Never a City So Real - Alex Kotlowitz [38]
Dave Boyle is a gadfly, a persistent, irritating, in-your-face critic of the powers that be in Cicero. I understand that this is a book about Chicago, about the city proper, but it’s impossible to talk about the city without speaking of the suburbs. Unlike New York, where the suburbs feel as if they might as well be on the other side of the Hudson River (which, in New Yorkese, means a not inconsiderable distance), or in Los Angeles, where the city feels like an illegitimate child left behind by the sprawl, Chicago’s first ring of burghs are, in truth, extensions of the city. The city moves outward from Lake Michigan, and as you venture north, south, or, in Cicero’s case, west, you seamlessly and unknowingly cross into these small towns which feel more urban than suburban. Indeed, the city’s transit line extends into a number of them. Street names often remain the same. (I live in Oak Park, four blocks from the city’s border, a block from the El, and down the street from a building that houses teachers from a Chicago elementary school.) Cicero, a town of small brick bungalows, narrow streets, and manufacturing plants, is almost indistinguishable from the city’s West Side neighborhoods, and this working-class community’s history is deeply intertwined with Chicago’s.

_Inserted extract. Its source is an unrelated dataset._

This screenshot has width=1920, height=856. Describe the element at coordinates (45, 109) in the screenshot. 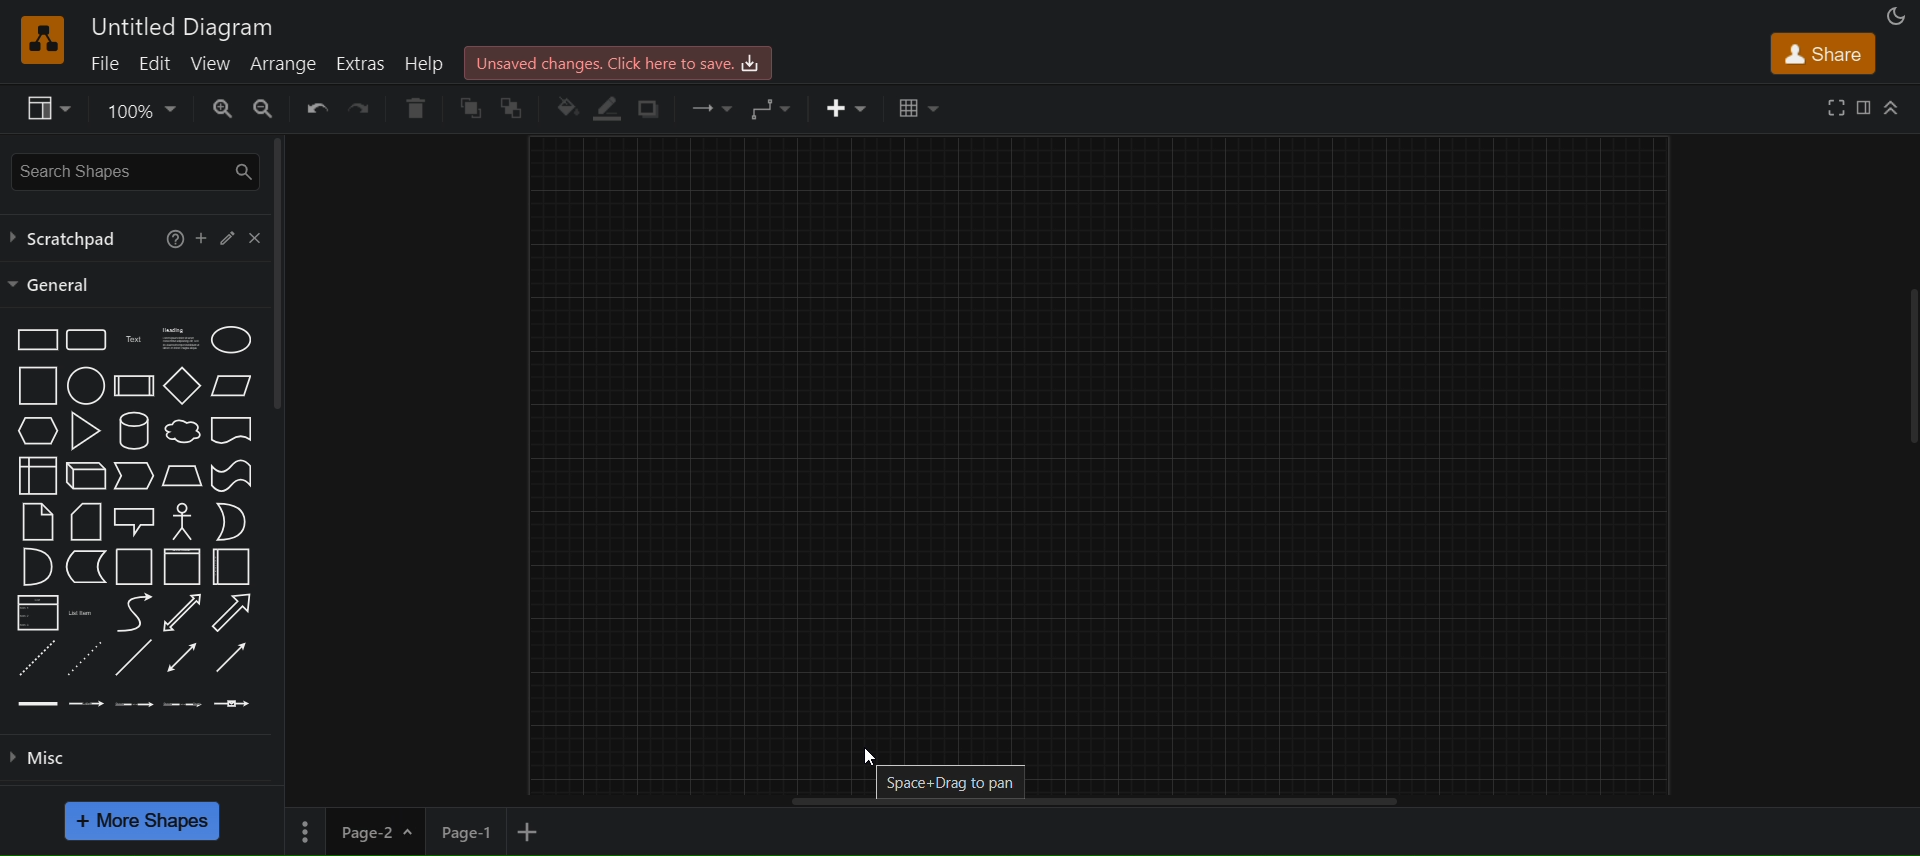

But finally the story of Cicero is a story of Chicago’s tribalism: For years, it was a town run by insiders who successfully fought to keep the world at bay.

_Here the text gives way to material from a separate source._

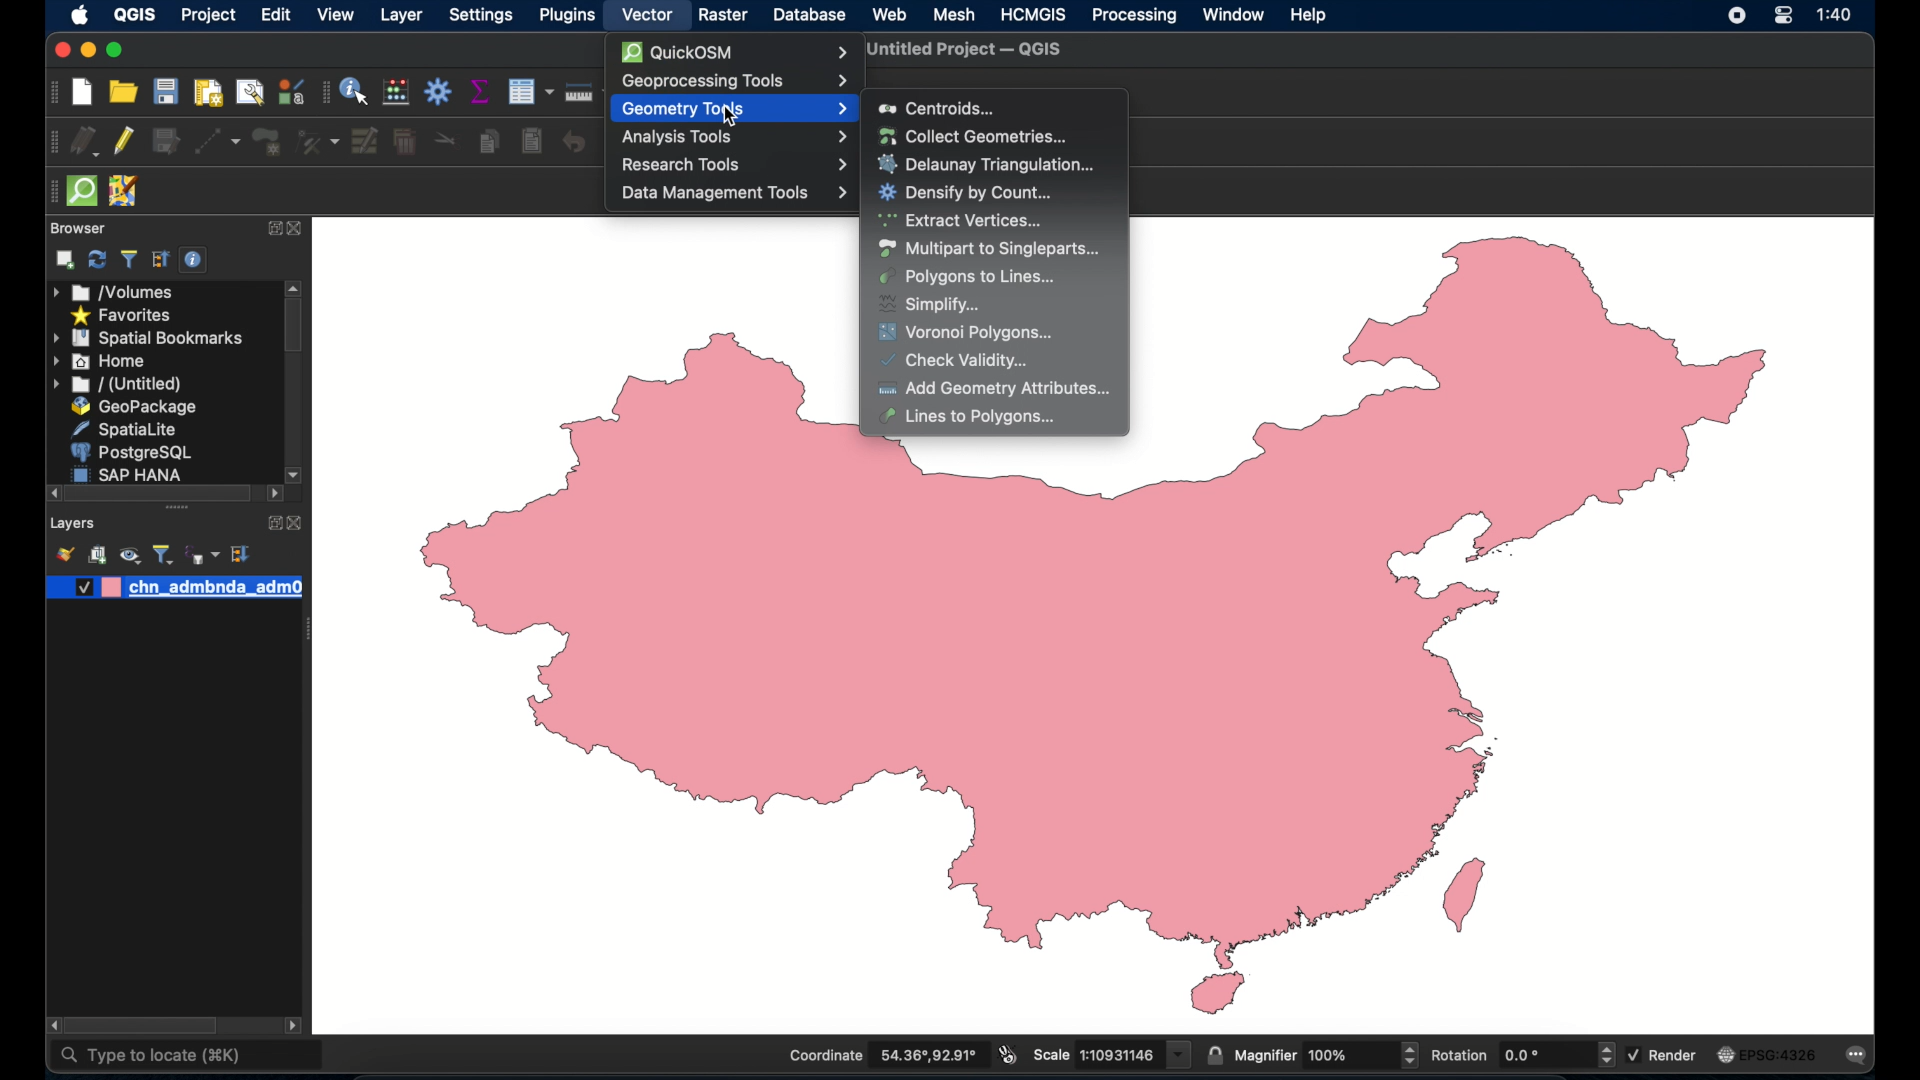  I want to click on measure line, so click(583, 91).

Dave and his wife, Nadine, bought a home in Cicero in 1983; Dave was a contractor and the town seemed to be on the verge of new development, so he thought it would be a good place to ply his trade. Within the first year of their stay, he was on his way to a job early one morning when he pulled out of an alley and saw a rough-looking crowd outside Mr. C’s, a local tavern frequented by the Chicago branch of the Outlaws motorcycle gang. It quickly became clear that someone had been murdered. Boyle could make out the chalk lines of a body, and the police were gathering evidence. As for the gang members, they were on the sidewalk, drinking beer and celebrating: There had been a fight and the best man, at least in the eyes of the surviving Outlaws, had won. Boyle pulled over, got out of his car, and asked what had happened. “The police told me that the guy had been stabbed inside, and while he was still bleeding from a gut cut from a buck knife, gurgling blood, these bikers carried him out of Mr. C’s onto the street so he’d die out there,” Boyle recalls. It became clear that the bikers had moved the dying man to keep the bar from getting shut down, even temporarily, and it also quickly became apparent that police had obliged them. Mr. C’s was still serving beer.
Boyle decided that Cicero would be a better place to live if Mr. C.’s, which had a history of wild brawls, was closed down, so he went to see the village’s deputy liquor commissioner. The commissioner told Boyle that there was nothing he could do about Mr. C’s, and that if Boyle knew what was good for him, he wouldn’t mention it again. But Boyle, who’s not easily discouraged, returned six days later, and this time the deputy commissioner was more blunt. He told Boyle that if Boyle did anything about Mr. C.’s, not only might they kill Boyle but they might kill him, as well. The “they” he was referring to was organized crime.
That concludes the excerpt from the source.